In contrast, humans have thrived in all these environments. Instead of arriving with everything hardwired, a human brain is shaped by life experience. It’s “livewired.”

Our brains’ flexibility derives not from the growth of new cells but from how those cells are connected. A baby’s neurons form two million new connections every second as they take in information. By age two, a child has over 100 trillion synapses—double the number an adult has.

This peak represents far more connections than the brain will need. The incredible blooming is then supplanted by neural “pruning.” As you mature through the teen years and into your 20s, 50 percent of your synapses will be pared back.

Which synapses stay, and which go? When a synapse successfully participates in a circuit, it is strengthened; synapses that aren’t used are weakened and eventually eliminated. Just as with paths in a forest, you lose the connections that you don’t use.

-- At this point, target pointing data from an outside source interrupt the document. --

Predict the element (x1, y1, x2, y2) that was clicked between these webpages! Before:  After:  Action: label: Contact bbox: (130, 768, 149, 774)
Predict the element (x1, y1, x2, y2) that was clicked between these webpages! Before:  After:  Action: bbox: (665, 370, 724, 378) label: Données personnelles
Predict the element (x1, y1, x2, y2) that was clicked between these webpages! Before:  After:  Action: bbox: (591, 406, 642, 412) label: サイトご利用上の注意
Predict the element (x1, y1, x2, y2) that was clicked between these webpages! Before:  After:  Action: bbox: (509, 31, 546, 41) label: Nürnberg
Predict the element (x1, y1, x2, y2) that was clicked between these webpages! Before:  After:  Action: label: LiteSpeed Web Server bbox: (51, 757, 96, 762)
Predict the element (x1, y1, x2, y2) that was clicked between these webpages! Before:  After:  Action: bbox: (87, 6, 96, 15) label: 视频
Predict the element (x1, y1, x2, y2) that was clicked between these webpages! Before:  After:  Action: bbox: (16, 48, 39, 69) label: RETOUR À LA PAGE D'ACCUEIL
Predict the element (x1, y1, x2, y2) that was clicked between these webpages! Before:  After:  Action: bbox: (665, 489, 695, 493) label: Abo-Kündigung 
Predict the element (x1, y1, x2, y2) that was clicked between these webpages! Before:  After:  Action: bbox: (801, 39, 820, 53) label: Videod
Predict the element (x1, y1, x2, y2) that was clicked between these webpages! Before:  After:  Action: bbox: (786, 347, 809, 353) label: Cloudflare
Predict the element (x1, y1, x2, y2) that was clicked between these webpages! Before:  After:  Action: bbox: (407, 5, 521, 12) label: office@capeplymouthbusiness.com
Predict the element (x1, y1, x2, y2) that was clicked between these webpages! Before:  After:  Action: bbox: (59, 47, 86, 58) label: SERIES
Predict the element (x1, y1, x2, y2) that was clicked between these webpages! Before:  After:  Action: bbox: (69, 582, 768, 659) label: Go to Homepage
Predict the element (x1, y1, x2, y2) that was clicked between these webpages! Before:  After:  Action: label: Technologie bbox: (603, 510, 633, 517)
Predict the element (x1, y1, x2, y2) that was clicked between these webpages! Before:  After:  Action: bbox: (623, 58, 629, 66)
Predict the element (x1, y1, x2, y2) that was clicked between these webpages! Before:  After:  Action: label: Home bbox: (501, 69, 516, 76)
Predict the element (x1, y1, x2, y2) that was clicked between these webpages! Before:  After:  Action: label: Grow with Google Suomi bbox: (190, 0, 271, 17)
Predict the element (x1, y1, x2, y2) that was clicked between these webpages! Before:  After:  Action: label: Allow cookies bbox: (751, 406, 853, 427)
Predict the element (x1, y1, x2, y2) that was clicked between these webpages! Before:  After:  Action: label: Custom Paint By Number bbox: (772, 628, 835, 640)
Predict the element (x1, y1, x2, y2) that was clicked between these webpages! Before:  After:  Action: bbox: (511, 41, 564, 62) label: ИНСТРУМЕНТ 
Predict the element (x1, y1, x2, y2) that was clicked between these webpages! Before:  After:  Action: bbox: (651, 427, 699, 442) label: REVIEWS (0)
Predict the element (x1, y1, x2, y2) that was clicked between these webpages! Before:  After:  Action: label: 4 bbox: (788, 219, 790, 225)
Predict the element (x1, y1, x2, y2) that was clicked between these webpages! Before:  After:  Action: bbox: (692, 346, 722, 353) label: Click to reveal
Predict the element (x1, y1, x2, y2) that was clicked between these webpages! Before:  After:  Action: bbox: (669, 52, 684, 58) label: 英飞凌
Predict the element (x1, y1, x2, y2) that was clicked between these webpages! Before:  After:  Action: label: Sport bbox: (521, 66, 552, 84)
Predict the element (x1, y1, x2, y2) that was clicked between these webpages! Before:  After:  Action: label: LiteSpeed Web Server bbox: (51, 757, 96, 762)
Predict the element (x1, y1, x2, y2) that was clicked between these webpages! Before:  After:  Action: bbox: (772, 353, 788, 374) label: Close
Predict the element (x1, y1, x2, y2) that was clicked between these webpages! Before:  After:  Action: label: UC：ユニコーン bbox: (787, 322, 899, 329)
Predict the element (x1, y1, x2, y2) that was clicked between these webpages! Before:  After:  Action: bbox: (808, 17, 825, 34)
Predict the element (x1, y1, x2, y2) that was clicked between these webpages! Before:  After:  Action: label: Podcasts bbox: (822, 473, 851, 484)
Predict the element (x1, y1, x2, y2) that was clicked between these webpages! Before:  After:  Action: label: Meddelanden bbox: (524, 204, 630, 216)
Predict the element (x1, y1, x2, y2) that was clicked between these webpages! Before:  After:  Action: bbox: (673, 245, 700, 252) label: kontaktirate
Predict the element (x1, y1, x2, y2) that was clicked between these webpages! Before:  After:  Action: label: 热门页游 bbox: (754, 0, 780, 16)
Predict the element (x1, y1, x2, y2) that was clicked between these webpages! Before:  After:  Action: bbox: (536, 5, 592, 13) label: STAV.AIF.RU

By age 25, our brains appear to be fully developed. But even in adulthood, the brain can form new connections. London’s cabdrivers show just how impressive this can be. They undergo intensive training to pass the “Knowledge of London,” a memorization test of London’s extensive roadways: 320 routes, 25,000 individual streets, and 20,000 landmarks. A group of neuroscientists from University College London scanned the brains of several cabdrivers. Each driver’s posterior hippocampus— an area vital for memory, in particular spatial memory—had grown physically larger than the hippocampi of the control group. The longer a cabbie had been doing the job, the bigger the change.

Similarly, everything you’ve experienced thus far has altered the physical structure of your brain. Your family of origin, your culture, your friends, your work, every movie you’ve watched, every conversation you’ve had—these have all left their footprints in your nervous system. As you age, too, your brain’s flexibility, and what you choose to expose it to, matters deeply.

This was revealed by the Religious Orders Study, a research project following more than 1,100 clergy members across the United States. Since 1994, this group has undergone regular psychological and medical tests. So far, David Bennett, MD, and his team at Rush University in Chicago have collected and examined tissue from over 350 brains.

The team expected to find a clear-cut link between cognitive decline and the three most common causes of dementia: Alzheimer’s, stroke, and Parkinson’s. Instead, here’s what they found: Some people were dying with a full-blown Alzheimer’s pathology—brain tissue ravaged by the disease—without having cognitive loss. What was going on?

The team went back to its data for clues. Dr. Bennett found that cognitive exercise (keeping the brain active through doing crosswords, reading, driving, learning new skills, and having responsibilities) was protective. So were social activity, social networks, and physical activity.

The participants with diseased neural tissue but no cognitive symptoms had built up what is known as cognitive reserve. As areas degenerated, other well-exercised areas took over those functions. The study demonstrates that it’s possible to protect our brains and slow the aging process.

We’re at an unprecedented moment in history, one in which brain science and technology are coevolving. We can now hack our own hardware, and as a result, our brains don’t need to remain as we’ve inherited them. We’re now just discovering the tools to shape our own destiny. Who we become is up to us.